Now, since all we have are tangents, we need a ##sec^2(x)## in order to substitute. We can multiply the fraction by ##sec^2(x)## in the numerator, but express it as ##tan^2(x)+1## in the denominator (they’re equal through the Pythagorean identity).

##I=int(tan(x)sec^2(x))/((tan(x)+1)(tan^2(x)+1))dx##

Letting ##u=tan(x)## so that ##du=sec^2(x)dx##, we see that:

##I=intu/((u+1)(u^2+1))du##

Now, we have to perform partial fraction decomposition:

##u/((u+1)(u^2+1))=A/(u+1)+(Bu+C)/(u^2+1)##

Multiplying through:

##u=A(u^2+1)+(Bu+C)(u+1)##

##u=Au^2+A+Bu^2+Bu+Cu+C##

Factor in three groups: those with ##u^2##, those with ##u##, and constants.

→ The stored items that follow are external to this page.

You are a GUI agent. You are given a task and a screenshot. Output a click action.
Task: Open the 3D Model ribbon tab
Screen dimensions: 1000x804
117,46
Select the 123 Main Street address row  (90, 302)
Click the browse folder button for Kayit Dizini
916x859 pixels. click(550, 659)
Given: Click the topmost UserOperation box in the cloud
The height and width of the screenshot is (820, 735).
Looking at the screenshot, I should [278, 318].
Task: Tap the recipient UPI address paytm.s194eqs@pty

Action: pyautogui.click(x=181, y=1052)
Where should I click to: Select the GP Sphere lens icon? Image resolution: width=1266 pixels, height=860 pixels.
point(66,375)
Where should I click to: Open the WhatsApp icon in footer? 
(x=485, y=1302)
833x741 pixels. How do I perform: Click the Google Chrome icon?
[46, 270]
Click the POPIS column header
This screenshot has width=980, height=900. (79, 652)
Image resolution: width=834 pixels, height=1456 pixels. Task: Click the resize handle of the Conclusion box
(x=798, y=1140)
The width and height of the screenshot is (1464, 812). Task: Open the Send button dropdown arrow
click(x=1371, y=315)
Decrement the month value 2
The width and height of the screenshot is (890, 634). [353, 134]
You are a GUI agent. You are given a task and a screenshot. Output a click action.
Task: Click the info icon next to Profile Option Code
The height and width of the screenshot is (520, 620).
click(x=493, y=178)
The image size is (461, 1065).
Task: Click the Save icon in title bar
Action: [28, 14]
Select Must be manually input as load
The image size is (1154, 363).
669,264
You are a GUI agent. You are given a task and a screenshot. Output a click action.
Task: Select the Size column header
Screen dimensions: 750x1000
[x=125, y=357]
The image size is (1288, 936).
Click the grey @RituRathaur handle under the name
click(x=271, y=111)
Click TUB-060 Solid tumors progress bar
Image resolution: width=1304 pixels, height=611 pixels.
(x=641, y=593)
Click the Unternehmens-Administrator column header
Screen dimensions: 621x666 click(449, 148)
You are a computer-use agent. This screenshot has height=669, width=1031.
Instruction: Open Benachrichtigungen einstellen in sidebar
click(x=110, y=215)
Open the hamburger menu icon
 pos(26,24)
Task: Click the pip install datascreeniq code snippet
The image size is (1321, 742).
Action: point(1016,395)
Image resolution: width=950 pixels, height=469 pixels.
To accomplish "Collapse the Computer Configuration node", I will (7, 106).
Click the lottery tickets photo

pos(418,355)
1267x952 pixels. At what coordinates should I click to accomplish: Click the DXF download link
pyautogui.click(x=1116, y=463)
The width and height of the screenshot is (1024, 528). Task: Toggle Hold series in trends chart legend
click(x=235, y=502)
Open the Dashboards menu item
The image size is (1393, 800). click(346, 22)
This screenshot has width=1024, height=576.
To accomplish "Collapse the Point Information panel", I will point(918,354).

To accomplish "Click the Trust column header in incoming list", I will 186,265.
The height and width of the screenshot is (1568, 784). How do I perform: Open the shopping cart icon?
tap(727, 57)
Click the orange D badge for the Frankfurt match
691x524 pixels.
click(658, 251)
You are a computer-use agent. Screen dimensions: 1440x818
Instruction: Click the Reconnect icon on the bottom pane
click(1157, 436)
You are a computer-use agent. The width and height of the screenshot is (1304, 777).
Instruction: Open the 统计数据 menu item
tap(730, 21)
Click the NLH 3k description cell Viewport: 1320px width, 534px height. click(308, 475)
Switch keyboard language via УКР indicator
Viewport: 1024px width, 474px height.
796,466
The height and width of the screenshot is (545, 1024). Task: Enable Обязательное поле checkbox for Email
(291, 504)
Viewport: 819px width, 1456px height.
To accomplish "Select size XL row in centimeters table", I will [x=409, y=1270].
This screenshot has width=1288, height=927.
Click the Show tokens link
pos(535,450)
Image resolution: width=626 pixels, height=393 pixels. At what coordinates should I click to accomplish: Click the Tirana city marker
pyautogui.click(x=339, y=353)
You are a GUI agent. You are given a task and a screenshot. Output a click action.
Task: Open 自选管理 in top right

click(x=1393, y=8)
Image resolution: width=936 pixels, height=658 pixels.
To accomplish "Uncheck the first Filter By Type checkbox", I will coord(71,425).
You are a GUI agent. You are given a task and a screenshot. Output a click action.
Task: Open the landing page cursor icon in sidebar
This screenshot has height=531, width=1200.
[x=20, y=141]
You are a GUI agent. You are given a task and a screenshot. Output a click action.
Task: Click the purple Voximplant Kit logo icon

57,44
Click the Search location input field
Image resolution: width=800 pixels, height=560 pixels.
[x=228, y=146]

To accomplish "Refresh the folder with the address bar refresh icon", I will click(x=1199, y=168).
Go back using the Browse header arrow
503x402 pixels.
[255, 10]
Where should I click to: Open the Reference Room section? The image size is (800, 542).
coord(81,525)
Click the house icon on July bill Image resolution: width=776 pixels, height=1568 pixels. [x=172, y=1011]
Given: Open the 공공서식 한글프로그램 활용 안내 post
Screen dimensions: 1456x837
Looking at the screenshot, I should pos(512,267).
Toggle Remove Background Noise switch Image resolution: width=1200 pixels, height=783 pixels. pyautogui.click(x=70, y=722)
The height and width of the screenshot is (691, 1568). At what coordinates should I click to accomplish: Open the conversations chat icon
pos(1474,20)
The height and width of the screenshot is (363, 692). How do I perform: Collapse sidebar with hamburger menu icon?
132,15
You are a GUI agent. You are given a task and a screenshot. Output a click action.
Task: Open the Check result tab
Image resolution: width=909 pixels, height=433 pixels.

##u=u^2(A+B)+u(B+C)+(A+C)##

##color(purple)0u^2+color(red)1u+color(brown)0=u^2color(purple)((A+B))+ucolor(red)((B+C))+color(brown)((A+C))##

Comparing the two sides, we see that:

##{(A+B=0),(B+C=1),(A+C=0):}##

Subtracting the second equation from the third, we see that ##A-B=-1##. Adding this to the first equation shows that ##2A=-1## and ##A=-1/2##. It then follows that:

##{(A=-1/2),(B=1/2),(C=1/2):}##

So:

##u/((u+1)(u^2+1))=1/2(1/(u+1))+1/2((u+1)/(u^2+1))##

Returning to the integral now:

##I=-1/2int1/(u+1)du+1/2int(u+1)/(u^2+1)du##

##I=-1/2int1/(u+1)du+1/2intu/(u^2+1)du+1/2int1/(u^2+1)du##

Modifying the second integral slightly:

##I=-1/2int1/(u+1)du+1/4int(2u)/(u^2+1)du+1/2int1/(u^2+1)du##

Now all three integrals can be integrated rather painlessly:

##I=-1/2ln(abs(u+1))+1/4ln(abs(u^2+1))+1/2arctan(u)##

##I=-1/2ln(abs(tan(x)+1))+1/4ln(tan^2(x)+1)+1/2arctan(tan(x))##

##color(blue)(I=-1/2ln(abs(tan(x)+1))+1/4ln(sec^2(x))+1/2x##

This is a fine final answer, once the constant of integration is added, but we can fiddle around a little more to achieve some fun simplification.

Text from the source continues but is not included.